While society may seem like a more inclusive place than ever before, there are still huge hurdles for transgender people to have their authentic selves be accepted.
That’s why for Transgender Day of Visibility, we are championing their voices.
The annual event on March 31 is dedicated to transgender people worldwide, raising awareness of the discrimination they face as well as being a celebration of their contributions to society.
To mark this day, we caught up with Alyss Pelaia, a non-binary trans actor, who fought to live their truth after being forced to endure conversion therapy – the practice of trying to change an individual’s sexual or gender identity using psychological or spiritual interventions.
Speaking exclusively to Uspire, Alyss told us about their journey to self-acceptance and how he came back from the brink of suicide to bring diversity and inclusivity into mainstream media.
Alsyss said: “My first visceral memory of body dysmorphia was at four-years-old, I’m certain some came before but I just have a hard time placing them.
“I grew up as the third child in a family of what everyone thought was five girls and one boy. Throughout my childhood, before my little brother was born ten years after me, my parents were always, ‘trying for a boy’. This was always a conversation in our family.
“I remember standing in front of my parents in my cut-off jean shorts, aged four, trying to find a way to communicate that they had a boy standing in front of them.”
However, despite recognising their queerness from a young age, Alyss did not begin articulating or defining being transgender until the age of 19.
Alyss explained: “I was going to a school in California and was going through two and a half years of torturous conversion therapy there. I experienced exorcisms, spiritual, verbal, and sexual abuse.”
Sadly, Alyss attempted to take their own life. It was only after surviving that a switch flipped inside and he knew he could no longer stand living as someone else other than who he truly was.
Once Alyss had this realisation, he began expressing more and more of their queerness until he finally left the school in 2020 as the world went into quarantine.
After releasing himself from the shackles of conversion therapy, Alyss realised he did not hate his transness but that he had blamed himself for the hatred he had experienced from those at school.
Now, Alyss credits embracing being trans as the very thing that saved their life.
He said: “After my failed suicide attempt, I realised I had given myself a second chance to live my life as myself. Luckily, being myself proudly has changed my life for the better.”
Alyss has even found love with a new partner and says Angelica has really changed how they see life and how they “want to show up for it”.
He said: “I had never thought that as a trans person I could find love, but she has brought so much of it into my life in so many ways. I am grateful and excited for every new day now.”
When asked how he would like to see education change around transgender issues moving forward, Alyss believes that people should take the initiative to learn and not always rely on asking trans people as it puts the burden on them and can provoke traumatic feelings.
Alyss said: “I’d always say check your question with Google first, just like you do everything else.

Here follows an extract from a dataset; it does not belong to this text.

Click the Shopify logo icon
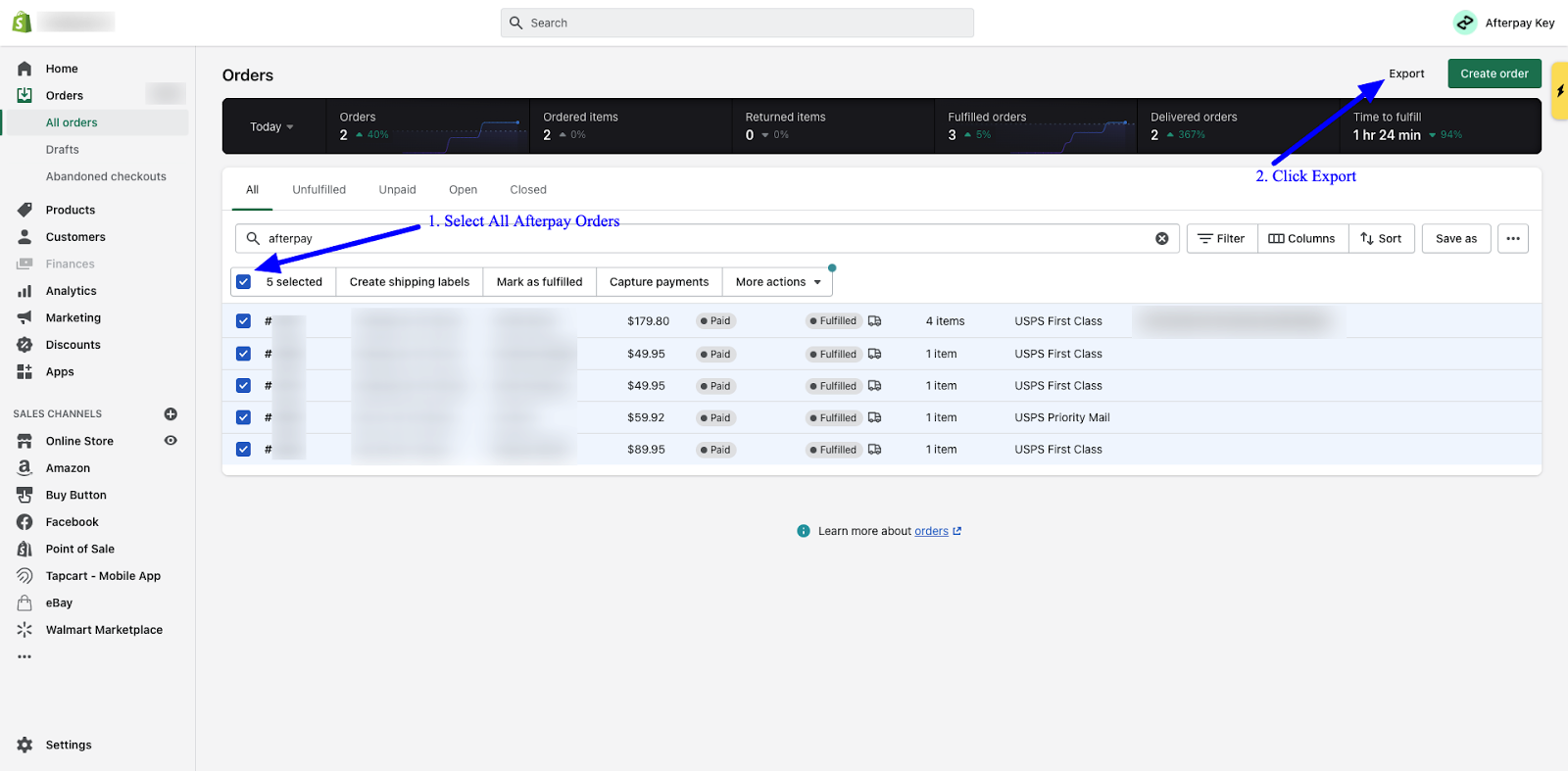Image resolution: width=1568 pixels, height=771 pixels. coord(22,22)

After that, if you do choose to ask a trans person a question about trans topics, remember that this isn’t some logical exercise or fun debate for them to have.
“You are speaking to them about their life and how the world relates to them. Have a lot of empathy because this conversation comes with their personal triggers, trauma, or even simply not feeling safe to talk to you about it. Remember that this person owes you no explanation.
“Be prepared for them to not want to answer you or to recommend you go check the internet.”
Alyss continued: “Although I am often okay with conversations, there are some days when I am too exhausted to explain to someone why they should care about the dangers trans people face.
“Education is always better than ignorance, just remember you are talking to a real person about the hard things they have to face every single day.”
Alyss now hopes to use the power of performance to help other young trans people feel represented, especially having grown up with no role models.
He added: “I, as a transmasc person and an actor, had never seen another person like me on-screen until Chella Man and more recently Elliot Page.”
Elliot likely needs no introduction, having starred in huge blockbusters Inception, X-Men: Days of Future Past, and Juno.
Meanwhile, Chella is a rising YouTube star, actor, and LGBTQ+ activist who found fame as mute superhero Jericho in the second season of the DC Universe series Titans. He is also known for sharing his experiences as a transgender, deaf, and Jewish person of colour.
Now, Alyss strives to be a voice for future generations as they kickstart their journey in LA.
He is already making waves for Lady Gaga’s beauty brand Haus Laboratories, having been one of two men cast in a new brow pencil campaign by the company.
Alyss added: “We have seen so many cis actors, writers, and directors getting the chance to create these breakout trans stories, while there are so many trans people just waiting for their opening.”
The aspiring star also hopes to see more stories in entertainment that centre around being transgender, not just about the trauma of it.
He concluded: “I want trans kids and those who are in transition now to have a plethora of stories and characters that they can relate to and feel inspired by; and that cis people can watch and finally see the beauty of being trans.”
We look forward to seeing more of Alyss’ name in lights soon.